The U.S. is preparing to erase its own rulebook for what a car must physically have. The brake pedal is just the latest line to go.
The Department of Transportation's road-safety arm, the National Highway Traffic Safety Administration (NHTSA), has published a proposed rule that would let cars designed to be driven only by software be sold without a brake pedal and, in practice, without most of the cockpit that a human driver is supposed to use. The proposal is narrow on its face: a carve-out inside Federal Motor Vehicle Safety Standard (FMVSS) No. 135, the light-vehicle brake-systems rule, for vehicles "designed to be driven exclusively by automated driving systems." But the standard it amends is one of the oldest in the federal code, and the brake pedal is the third or fourth human-physiology assumption NHTSA has now systematically stripped out of it.
The proposal is not yet law.

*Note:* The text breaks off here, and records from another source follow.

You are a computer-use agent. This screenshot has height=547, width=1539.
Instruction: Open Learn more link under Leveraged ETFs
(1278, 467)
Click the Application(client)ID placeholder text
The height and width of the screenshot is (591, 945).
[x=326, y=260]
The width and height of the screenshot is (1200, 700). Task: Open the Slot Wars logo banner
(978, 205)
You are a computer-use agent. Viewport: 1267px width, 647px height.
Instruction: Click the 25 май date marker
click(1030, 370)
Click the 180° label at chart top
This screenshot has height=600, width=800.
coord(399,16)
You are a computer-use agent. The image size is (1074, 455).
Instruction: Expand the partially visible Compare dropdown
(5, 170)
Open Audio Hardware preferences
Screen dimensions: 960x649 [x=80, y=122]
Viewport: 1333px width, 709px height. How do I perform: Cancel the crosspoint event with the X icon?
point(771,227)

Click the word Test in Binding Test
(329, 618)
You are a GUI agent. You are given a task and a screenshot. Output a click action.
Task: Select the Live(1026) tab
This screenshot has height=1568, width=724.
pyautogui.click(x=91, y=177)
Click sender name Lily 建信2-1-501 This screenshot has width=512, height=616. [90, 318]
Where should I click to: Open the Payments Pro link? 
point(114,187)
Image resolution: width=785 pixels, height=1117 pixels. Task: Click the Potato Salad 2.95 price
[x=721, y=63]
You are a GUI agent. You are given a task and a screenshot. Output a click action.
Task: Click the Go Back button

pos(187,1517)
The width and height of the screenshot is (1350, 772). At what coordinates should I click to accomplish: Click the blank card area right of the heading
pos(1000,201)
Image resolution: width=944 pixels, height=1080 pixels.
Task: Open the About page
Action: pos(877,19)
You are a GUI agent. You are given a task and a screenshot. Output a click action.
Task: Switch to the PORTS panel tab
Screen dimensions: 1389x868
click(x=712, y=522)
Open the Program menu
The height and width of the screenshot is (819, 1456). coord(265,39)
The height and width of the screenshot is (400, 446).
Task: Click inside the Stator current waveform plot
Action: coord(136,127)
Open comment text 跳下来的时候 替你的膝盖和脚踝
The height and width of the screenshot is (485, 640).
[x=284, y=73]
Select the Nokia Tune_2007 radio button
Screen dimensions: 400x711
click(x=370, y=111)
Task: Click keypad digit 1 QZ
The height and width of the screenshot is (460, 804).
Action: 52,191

The Federal Register's public-inspection version of the NPRM opens a 30-day public comment window before DOT decides whether to finalize. That window is the last civic off-ramp before the rewritten baseline locks in.
Why a brake pedal matters as a proxy: under the current FMVSS, the brake pedal is not just a part. It is the assumption that a human will be in the loop, with feet on the pedals, hands on a wheel, and eyes on the road. For decades, the way to put an automated vehicle on the road inside that template was to ask NHTSA for an exemption from the parts the car lacked. Those exemptions are capped in volume, which is why companies building purpose-built robotaxis have long hit a regulatory ceiling before they hit a manufacturing one. The brake-pedal NPRM is the latest move in a sequence designed to retire that ceiling altogether.
The sequence is now visible. Under President Biden, NHTSA finalized a rule permitting AVs without steering wheels. Late last year, the agency proposed dropping requirements around windshield wiping, defogging, and tire placards for the same class of vehicles. The brake pedal is the next domino in that chain, and the full NPRM text is available on the Federal Register's public-inspection site.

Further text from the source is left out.